══ RECORDS FOR THIS TASK

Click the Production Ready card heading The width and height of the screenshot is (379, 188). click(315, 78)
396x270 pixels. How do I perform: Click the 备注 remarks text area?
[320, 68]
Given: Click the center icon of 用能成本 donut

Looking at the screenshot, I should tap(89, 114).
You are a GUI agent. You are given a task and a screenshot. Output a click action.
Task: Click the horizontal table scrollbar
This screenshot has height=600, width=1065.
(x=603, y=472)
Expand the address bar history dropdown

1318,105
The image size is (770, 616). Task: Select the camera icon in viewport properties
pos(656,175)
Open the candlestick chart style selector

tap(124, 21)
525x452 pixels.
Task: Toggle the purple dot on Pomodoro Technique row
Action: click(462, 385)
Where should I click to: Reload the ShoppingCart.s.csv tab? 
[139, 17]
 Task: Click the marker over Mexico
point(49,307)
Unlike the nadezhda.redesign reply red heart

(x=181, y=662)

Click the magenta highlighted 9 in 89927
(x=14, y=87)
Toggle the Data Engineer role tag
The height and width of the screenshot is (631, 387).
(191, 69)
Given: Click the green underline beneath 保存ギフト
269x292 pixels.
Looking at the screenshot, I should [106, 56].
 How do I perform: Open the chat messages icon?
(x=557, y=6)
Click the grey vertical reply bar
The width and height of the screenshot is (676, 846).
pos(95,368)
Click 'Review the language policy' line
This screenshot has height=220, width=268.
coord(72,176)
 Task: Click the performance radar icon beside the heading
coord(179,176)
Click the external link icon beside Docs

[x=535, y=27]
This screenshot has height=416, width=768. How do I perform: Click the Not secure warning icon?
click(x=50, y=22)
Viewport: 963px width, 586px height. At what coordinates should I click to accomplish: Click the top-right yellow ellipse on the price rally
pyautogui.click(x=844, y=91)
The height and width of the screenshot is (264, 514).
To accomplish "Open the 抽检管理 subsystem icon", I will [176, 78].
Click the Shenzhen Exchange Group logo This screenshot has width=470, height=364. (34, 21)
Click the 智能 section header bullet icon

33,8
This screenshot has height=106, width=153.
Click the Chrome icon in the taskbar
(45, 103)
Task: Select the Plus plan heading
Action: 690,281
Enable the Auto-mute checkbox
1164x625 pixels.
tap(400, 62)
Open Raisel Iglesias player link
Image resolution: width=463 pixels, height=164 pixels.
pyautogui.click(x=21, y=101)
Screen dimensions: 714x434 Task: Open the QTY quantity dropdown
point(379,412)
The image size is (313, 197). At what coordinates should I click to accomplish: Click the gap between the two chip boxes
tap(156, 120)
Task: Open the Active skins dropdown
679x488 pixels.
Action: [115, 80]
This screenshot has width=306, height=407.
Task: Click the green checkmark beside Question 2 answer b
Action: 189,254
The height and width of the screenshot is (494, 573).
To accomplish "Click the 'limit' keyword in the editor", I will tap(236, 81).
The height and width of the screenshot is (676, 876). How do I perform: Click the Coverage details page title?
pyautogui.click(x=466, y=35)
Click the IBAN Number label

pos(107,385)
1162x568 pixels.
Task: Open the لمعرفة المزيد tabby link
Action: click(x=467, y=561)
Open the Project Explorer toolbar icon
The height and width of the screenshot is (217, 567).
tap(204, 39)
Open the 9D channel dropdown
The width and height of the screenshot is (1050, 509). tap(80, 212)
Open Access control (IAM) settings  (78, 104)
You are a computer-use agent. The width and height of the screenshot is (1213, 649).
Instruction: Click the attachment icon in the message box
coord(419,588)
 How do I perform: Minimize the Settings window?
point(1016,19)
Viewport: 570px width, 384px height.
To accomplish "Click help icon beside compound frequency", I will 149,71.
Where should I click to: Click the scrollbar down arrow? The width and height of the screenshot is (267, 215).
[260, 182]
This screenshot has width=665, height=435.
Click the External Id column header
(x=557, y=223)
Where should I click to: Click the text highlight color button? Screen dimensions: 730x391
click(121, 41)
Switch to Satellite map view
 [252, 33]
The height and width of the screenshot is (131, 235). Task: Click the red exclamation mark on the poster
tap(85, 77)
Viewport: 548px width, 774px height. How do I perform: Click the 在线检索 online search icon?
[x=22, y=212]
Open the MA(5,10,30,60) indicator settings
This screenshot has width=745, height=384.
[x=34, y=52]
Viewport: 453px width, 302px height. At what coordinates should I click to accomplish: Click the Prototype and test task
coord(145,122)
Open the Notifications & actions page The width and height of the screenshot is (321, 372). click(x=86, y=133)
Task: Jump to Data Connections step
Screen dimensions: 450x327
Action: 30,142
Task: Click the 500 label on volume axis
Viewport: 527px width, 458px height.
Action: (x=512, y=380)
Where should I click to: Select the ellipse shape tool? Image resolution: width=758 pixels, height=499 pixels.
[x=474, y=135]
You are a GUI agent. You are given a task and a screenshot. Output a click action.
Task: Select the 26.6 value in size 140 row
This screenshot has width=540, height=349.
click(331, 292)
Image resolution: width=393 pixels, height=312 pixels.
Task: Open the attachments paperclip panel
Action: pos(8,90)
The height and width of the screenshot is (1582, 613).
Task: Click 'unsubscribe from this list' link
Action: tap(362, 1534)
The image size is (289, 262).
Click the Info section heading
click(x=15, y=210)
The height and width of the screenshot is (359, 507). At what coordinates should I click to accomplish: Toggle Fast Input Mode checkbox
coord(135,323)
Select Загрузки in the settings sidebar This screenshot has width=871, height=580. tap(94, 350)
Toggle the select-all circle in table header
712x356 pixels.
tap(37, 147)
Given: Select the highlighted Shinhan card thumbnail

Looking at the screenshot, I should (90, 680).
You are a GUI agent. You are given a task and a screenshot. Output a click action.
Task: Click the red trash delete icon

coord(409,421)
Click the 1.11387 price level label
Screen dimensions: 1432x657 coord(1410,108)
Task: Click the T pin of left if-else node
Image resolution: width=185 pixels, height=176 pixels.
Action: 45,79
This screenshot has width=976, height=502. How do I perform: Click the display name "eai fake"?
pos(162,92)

════

- **REQUIRED WORK**
Your whole answer should be one number, the count of lines in the records that hold "will".

- **SOLUTION**
3